Het Vleeshuis.
Sedert de tweede helft van de 14de eeuw deed het Vleeshuis nog een tijdlang dienst als schepenhuis, vierschaar en gevangenis. Rond het midden van de 15de eeuw was het gebouw echter bouwvallig. Met de goedkeuring van hertog Filips de Goede, Heer van Dendermonde, brak men het oude gebouw af en verving het in 1460-1462 door een nieuwbouw in gotische stijl. Dit gebouw werd opgericht op een onregelmatige vierhoekige plattegrond met op de zuidwestelijke hoek een octogonale traptoren. De marktgevel en de zijgevel werden door bouwmeester Jan Gueteghem bekleed met witte kalkzandsteen; voor de achtergevel gebruikte hij Mespelaarse baksteen.

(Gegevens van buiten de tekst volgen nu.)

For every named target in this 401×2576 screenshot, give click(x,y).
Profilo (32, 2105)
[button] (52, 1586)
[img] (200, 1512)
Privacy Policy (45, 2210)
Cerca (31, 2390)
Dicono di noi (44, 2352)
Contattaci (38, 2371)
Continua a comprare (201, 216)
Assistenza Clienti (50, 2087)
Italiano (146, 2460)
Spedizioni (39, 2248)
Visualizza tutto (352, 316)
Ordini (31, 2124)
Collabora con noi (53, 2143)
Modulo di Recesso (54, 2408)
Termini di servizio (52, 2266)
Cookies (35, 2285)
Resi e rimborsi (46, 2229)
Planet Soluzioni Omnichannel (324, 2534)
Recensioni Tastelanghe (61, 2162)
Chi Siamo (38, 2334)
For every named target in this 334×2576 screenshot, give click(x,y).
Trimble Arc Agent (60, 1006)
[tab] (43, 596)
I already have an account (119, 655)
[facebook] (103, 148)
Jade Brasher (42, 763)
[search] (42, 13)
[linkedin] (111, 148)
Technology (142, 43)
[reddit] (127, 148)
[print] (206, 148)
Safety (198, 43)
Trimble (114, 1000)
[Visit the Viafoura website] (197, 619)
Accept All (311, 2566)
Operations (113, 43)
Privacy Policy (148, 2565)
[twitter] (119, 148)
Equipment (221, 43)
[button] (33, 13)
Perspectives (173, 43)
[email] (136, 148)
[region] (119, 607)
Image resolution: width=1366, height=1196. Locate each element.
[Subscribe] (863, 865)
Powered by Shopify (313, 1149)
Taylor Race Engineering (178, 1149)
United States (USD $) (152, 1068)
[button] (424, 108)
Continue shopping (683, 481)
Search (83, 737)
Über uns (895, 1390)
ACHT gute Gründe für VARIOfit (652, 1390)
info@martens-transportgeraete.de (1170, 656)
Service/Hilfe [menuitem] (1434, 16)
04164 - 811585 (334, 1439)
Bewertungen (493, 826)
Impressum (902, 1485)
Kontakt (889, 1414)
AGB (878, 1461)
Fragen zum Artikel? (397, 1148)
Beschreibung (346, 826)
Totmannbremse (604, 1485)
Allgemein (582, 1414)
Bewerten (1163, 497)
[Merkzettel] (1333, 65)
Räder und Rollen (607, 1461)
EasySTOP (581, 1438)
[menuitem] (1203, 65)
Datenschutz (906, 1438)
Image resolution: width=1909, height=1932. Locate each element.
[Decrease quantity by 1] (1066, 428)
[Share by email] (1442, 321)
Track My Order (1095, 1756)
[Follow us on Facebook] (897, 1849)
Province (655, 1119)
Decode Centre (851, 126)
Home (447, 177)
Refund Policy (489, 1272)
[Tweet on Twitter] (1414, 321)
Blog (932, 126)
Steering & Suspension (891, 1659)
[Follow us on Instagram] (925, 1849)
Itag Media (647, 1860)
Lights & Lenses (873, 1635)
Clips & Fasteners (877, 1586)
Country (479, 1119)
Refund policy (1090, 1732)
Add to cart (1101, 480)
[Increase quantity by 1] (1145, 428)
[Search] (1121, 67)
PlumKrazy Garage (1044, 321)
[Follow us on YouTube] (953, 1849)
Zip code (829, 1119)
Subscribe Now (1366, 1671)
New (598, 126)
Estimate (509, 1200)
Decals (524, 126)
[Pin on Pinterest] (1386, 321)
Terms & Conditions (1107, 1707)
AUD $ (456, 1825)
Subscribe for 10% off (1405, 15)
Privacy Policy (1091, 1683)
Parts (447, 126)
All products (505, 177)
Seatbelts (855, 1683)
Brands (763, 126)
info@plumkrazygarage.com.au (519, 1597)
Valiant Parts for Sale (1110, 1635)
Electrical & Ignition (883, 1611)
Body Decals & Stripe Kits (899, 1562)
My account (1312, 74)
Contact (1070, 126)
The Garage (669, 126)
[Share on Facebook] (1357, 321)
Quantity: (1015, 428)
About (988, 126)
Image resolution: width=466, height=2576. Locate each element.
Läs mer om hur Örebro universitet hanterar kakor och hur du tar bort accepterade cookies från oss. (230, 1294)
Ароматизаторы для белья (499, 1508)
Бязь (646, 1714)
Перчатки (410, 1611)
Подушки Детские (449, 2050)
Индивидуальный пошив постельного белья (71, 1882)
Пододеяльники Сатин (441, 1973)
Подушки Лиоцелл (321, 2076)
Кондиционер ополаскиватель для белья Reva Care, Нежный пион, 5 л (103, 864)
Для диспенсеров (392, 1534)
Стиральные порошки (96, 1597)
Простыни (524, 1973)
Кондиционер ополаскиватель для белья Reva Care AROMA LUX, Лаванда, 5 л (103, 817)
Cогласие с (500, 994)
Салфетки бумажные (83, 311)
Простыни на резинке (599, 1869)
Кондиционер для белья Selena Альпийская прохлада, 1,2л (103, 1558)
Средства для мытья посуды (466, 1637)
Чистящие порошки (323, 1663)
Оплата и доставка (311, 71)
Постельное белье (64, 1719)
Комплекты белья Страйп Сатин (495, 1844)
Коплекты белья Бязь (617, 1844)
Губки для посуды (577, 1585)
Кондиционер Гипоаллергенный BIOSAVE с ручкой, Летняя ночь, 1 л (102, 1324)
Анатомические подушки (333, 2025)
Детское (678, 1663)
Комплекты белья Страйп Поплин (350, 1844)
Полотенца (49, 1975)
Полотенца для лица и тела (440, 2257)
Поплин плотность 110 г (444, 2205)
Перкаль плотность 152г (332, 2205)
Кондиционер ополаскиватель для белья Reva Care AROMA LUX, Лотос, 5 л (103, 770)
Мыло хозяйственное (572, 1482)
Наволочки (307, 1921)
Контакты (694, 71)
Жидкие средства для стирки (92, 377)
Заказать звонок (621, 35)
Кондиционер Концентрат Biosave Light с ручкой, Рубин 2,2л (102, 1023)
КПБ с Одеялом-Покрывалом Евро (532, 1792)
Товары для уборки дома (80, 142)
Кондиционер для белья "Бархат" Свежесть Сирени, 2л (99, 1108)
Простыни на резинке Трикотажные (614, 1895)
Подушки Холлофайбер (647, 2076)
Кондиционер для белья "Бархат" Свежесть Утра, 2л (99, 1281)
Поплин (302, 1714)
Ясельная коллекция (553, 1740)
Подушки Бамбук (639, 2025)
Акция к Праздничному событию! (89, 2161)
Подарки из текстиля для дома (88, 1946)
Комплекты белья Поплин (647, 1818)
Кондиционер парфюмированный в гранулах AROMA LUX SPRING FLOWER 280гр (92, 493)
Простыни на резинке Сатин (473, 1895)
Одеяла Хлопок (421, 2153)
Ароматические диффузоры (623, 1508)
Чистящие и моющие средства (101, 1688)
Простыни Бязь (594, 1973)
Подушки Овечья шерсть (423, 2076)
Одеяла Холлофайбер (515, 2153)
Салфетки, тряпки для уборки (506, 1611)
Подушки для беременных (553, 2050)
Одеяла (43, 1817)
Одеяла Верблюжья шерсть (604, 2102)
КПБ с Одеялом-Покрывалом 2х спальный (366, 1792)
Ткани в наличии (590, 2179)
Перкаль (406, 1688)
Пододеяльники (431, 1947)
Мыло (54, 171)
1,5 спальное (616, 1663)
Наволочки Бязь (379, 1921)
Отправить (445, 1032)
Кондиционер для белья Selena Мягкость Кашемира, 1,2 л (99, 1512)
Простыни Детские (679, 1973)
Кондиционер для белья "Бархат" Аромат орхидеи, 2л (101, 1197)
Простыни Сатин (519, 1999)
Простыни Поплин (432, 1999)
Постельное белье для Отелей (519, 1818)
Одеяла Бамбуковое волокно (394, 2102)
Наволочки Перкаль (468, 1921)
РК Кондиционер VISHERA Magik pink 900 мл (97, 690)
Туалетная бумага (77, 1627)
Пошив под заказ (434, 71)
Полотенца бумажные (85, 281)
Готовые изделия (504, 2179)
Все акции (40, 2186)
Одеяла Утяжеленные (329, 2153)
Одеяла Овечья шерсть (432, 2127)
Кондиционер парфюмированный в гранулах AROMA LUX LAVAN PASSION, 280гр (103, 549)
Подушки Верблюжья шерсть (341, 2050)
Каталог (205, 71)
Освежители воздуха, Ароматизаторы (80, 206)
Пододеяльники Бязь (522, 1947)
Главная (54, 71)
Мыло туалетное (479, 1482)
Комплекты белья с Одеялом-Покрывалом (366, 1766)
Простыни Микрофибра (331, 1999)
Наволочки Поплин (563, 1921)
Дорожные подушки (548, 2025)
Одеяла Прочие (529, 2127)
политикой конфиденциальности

De dakvensters en trapgevels werden versierd en bekroond met beeldhouwwerk, de dakkapellen met vergulde loden appels en de smeedijzeren torenspits met lelies, bladwerk, banderollen en een vergulde weerhaan. In de 15e eeuw hield de Sint-Jorisgilde van de voetboogschutters bijeenkomsten op de eerste verdieping. Op het torentje geeft een zonnewijzer de tijd aan. Het Vleeshuis werd grondig gerestaureerd in het begin van de 20ste eeuw en als Oudheidkundig Museum in gebruik genomen.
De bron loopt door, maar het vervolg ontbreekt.